[Entries for locating text and elements]
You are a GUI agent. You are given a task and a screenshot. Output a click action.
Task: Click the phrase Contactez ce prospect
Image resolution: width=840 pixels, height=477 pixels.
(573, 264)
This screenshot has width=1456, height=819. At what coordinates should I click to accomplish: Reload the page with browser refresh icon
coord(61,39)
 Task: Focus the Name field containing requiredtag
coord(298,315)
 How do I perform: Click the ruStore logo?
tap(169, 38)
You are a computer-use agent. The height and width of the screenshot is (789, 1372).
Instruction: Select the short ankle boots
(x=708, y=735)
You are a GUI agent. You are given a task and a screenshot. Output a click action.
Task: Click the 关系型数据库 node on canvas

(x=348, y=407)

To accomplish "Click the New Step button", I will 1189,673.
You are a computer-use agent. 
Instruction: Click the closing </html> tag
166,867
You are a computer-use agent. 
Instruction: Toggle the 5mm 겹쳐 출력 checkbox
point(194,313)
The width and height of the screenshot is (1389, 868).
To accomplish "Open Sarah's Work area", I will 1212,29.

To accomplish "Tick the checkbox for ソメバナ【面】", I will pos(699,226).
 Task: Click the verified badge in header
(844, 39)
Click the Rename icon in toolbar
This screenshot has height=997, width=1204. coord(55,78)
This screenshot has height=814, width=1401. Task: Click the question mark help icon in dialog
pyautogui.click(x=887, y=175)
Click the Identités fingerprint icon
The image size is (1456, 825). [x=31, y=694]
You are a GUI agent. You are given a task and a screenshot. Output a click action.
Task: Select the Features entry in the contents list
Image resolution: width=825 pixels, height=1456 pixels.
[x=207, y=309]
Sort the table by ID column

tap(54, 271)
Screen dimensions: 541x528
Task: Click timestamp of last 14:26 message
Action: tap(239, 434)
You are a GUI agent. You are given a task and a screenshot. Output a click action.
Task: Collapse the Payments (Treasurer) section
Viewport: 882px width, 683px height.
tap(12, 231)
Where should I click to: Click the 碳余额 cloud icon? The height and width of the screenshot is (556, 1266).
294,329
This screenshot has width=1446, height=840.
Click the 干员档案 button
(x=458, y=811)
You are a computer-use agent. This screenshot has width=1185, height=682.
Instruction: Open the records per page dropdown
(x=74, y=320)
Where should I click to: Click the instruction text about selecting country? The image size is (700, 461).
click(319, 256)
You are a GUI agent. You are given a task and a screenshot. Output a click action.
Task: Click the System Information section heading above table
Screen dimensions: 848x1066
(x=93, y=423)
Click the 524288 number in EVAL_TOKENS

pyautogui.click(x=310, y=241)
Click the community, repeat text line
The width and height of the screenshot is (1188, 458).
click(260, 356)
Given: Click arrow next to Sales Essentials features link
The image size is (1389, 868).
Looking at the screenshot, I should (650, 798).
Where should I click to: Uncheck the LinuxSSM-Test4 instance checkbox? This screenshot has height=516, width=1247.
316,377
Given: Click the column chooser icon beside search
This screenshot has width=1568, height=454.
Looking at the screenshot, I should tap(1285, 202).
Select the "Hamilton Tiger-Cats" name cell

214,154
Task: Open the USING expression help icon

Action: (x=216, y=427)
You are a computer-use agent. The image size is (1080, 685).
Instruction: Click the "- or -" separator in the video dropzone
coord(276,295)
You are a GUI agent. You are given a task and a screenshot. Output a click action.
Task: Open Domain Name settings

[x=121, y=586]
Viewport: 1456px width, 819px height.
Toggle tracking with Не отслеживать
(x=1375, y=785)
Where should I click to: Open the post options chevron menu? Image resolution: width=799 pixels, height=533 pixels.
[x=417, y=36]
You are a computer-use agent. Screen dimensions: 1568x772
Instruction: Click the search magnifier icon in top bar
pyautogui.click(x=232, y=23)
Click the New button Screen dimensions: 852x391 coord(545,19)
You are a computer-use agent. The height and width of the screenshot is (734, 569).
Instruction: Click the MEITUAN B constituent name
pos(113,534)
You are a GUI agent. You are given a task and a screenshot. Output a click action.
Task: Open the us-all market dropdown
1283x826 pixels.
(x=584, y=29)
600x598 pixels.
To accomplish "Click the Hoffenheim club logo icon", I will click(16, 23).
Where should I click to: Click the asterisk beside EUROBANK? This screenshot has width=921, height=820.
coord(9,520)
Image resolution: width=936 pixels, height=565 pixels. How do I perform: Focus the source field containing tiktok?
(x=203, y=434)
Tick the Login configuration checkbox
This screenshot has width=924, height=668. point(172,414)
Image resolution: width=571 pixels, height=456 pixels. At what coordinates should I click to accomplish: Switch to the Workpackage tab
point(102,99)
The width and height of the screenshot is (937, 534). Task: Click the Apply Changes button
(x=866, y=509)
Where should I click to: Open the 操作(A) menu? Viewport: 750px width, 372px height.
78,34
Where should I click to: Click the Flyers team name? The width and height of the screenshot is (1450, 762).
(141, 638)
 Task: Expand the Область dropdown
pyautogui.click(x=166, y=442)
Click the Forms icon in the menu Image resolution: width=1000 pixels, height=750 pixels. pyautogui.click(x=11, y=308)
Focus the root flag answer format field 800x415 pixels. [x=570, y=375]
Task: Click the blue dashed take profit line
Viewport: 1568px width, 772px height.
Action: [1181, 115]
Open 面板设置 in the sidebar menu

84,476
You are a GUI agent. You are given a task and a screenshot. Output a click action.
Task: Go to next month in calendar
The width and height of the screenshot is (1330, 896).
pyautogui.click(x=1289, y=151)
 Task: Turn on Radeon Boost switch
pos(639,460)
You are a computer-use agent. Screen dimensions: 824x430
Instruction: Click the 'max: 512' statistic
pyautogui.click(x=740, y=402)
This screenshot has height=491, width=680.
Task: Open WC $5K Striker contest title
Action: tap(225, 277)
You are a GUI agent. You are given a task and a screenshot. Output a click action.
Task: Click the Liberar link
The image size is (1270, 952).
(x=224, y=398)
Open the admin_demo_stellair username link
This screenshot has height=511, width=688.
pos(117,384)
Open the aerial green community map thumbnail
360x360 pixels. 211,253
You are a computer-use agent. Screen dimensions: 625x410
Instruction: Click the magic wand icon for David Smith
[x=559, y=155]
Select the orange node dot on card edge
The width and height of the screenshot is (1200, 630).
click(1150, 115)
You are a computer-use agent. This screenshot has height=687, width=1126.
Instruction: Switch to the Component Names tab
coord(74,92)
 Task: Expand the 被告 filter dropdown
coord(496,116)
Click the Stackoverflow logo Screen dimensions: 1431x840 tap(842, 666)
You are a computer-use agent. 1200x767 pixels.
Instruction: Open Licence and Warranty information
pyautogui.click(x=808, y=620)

TASK DESCRIPTION: Reproduce all of the records above line for line, without changing anything.

OUTPUT OF THE TASK:
You are a GUI agent. You are given a task and a screenshot. Output a click action.
Task: Click the phrase Contactez ce prospect
Image resolution: width=840 pixels, height=477 pixels.
(573, 264)
This screenshot has width=1456, height=819. At what coordinates should I click to accomplish: Reload the page with browser refresh icon
coord(61,39)
 Task: Focus the Name field containing requiredtag
coord(298,315)
 How do I perform: Click the ruStore logo?
tap(169, 38)
You are a computer-use agent. The height and width of the screenshot is (789, 1372).
Instruction: Select the short ankle boots
(x=708, y=735)
You are a GUI agent. You are given a task and a screenshot. Output a click action.
Task: Click the 关系型数据库 node on canvas

(x=348, y=407)

To accomplish "Click the New Step button", I will 1189,673.
You are a computer-use agent. 
Instruction: Click the closing </html> tag
166,867
You are a computer-use agent. 
Instruction: Toggle the 5mm 겹쳐 출력 checkbox
point(194,313)
The width and height of the screenshot is (1389, 868).
To accomplish "Open Sarah's Work area", I will 1212,29.

To accomplish "Tick the checkbox for ソメバナ【面】", I will pos(699,226).
 Task: Click the verified badge in header
(844, 39)
Click the Rename icon in toolbar
This screenshot has height=997, width=1204. coord(55,78)
This screenshot has height=814, width=1401. Task: Click the question mark help icon in dialog
pyautogui.click(x=887, y=175)
Click the Identités fingerprint icon
The image size is (1456, 825). [x=31, y=694]
You are a GUI agent. You are given a task and a screenshot. Output a click action.
Task: Select the Features entry in the contents list
Image resolution: width=825 pixels, height=1456 pixels.
[x=207, y=309]
Sort the table by ID column

tap(54, 271)
Screen dimensions: 541x528
Task: Click timestamp of last 14:26 message
Action: tap(239, 434)
You are a GUI agent. You are given a task and a screenshot. Output a click action.
Task: Collapse the Payments (Treasurer) section
Viewport: 882px width, 683px height.
tap(12, 231)
Where should I click to: Click the 碳余额 cloud icon? The height and width of the screenshot is (556, 1266).
294,329
This screenshot has width=1446, height=840.
Click the 干员档案 button
(x=458, y=811)
You are a computer-use agent. This screenshot has width=1185, height=682.
Instruction: Open the records per page dropdown
(x=74, y=320)
Where should I click to: Click the instruction text about selecting country? The image size is (700, 461).
click(319, 256)
You are a GUI agent. You are given a task and a screenshot. Output a click action.
Task: Click the System Information section heading above table
Screen dimensions: 848x1066
(x=93, y=423)
Click the 524288 number in EVAL_TOKENS

pyautogui.click(x=310, y=241)
Click the community, repeat text line
The width and height of the screenshot is (1188, 458).
click(260, 356)
Given: Click arrow next to Sales Essentials features link
The image size is (1389, 868).
Looking at the screenshot, I should (650, 798).
Where should I click to: Uncheck the LinuxSSM-Test4 instance checkbox? This screenshot has height=516, width=1247.
316,377
Given: Click the column chooser icon beside search
This screenshot has width=1568, height=454.
Looking at the screenshot, I should tap(1285, 202).
Select the "Hamilton Tiger-Cats" name cell

214,154
Task: Open the USING expression help icon

Action: (x=216, y=427)
You are a computer-use agent. The image size is (1080, 685).
Instruction: Click the "- or -" separator in the video dropzone
coord(276,295)
You are a GUI agent. You are given a task and a screenshot. Output a click action.
Task: Open Domain Name settings

[x=121, y=586]
Viewport: 1456px width, 819px height.
Toggle tracking with Не отслеживать
(x=1375, y=785)
Where should I click to: Open the post options chevron menu? Image resolution: width=799 pixels, height=533 pixels.
[x=417, y=36]
You are a computer-use agent. Screen dimensions: 1568x772
Instruction: Click the search magnifier icon in top bar
pyautogui.click(x=232, y=23)
Click the New button Screen dimensions: 852x391 coord(545,19)
You are a computer-use agent. The height and width of the screenshot is (734, 569).
Instruction: Click the MEITUAN B constituent name
pos(113,534)
You are a GUI agent. You are given a task and a screenshot. Output a click action.
Task: Open the us-all market dropdown
1283x826 pixels.
(x=584, y=29)
600x598 pixels.
To accomplish "Click the Hoffenheim club logo icon", I will click(16, 23).
Where should I click to: Click the asterisk beside EUROBANK? This screenshot has width=921, height=820.
coord(9,520)
Image resolution: width=936 pixels, height=565 pixels. How do I perform: Focus the source field containing tiktok?
(x=203, y=434)
Tick the Login configuration checkbox
This screenshot has width=924, height=668. point(172,414)
Image resolution: width=571 pixels, height=456 pixels. At what coordinates should I click to accomplish: Switch to the Workpackage tab
point(102,99)
The width and height of the screenshot is (937, 534). Task: Click the Apply Changes button
(x=866, y=509)
Where should I click to: Open the 操作(A) menu? Viewport: 750px width, 372px height.
78,34
Where should I click to: Click the Flyers team name? The width and height of the screenshot is (1450, 762).
(141, 638)
 Task: Expand the Область dropdown
pyautogui.click(x=166, y=442)
Click the Forms icon in the menu Image resolution: width=1000 pixels, height=750 pixels. pyautogui.click(x=11, y=308)
Focus the root flag answer format field 800x415 pixels. [x=570, y=375]
Task: Click the blue dashed take profit line
Viewport: 1568px width, 772px height.
Action: [1181, 115]
Open 面板设置 in the sidebar menu

84,476
You are a GUI agent. You are given a task and a screenshot. Output a click action.
Task: Go to next month in calendar
The width and height of the screenshot is (1330, 896).
pyautogui.click(x=1289, y=151)
 Task: Turn on Radeon Boost switch
pos(639,460)
You are a computer-use agent. Screen dimensions: 824x430
Instruction: Click the 'max: 512' statistic
pyautogui.click(x=740, y=402)
This screenshot has height=491, width=680.
Task: Open WC $5K Striker contest title
Action: tap(225, 277)
You are a GUI agent. You are given a task and a screenshot. Output a click action.
Task: Click the Liberar link
The image size is (1270, 952).
(x=224, y=398)
Open the admin_demo_stellair username link
This screenshot has height=511, width=688.
pos(117,384)
Open the aerial green community map thumbnail
360x360 pixels. 211,253
You are a computer-use agent. Screen dimensions: 625x410
Instruction: Click the magic wand icon for David Smith
[x=559, y=155]
Select the orange node dot on card edge
The width and height of the screenshot is (1200, 630).
click(1150, 115)
You are a computer-use agent. This screenshot has height=687, width=1126.
Instruction: Switch to the Component Names tab
coord(74,92)
 Task: Expand the 被告 filter dropdown
coord(496,116)
Click the Stackoverflow logo Screen dimensions: 1431x840 tap(842, 666)
You are a computer-use agent. 1200x767 pixels.
Instruction: Open Licence and Warranty information
pyautogui.click(x=808, y=620)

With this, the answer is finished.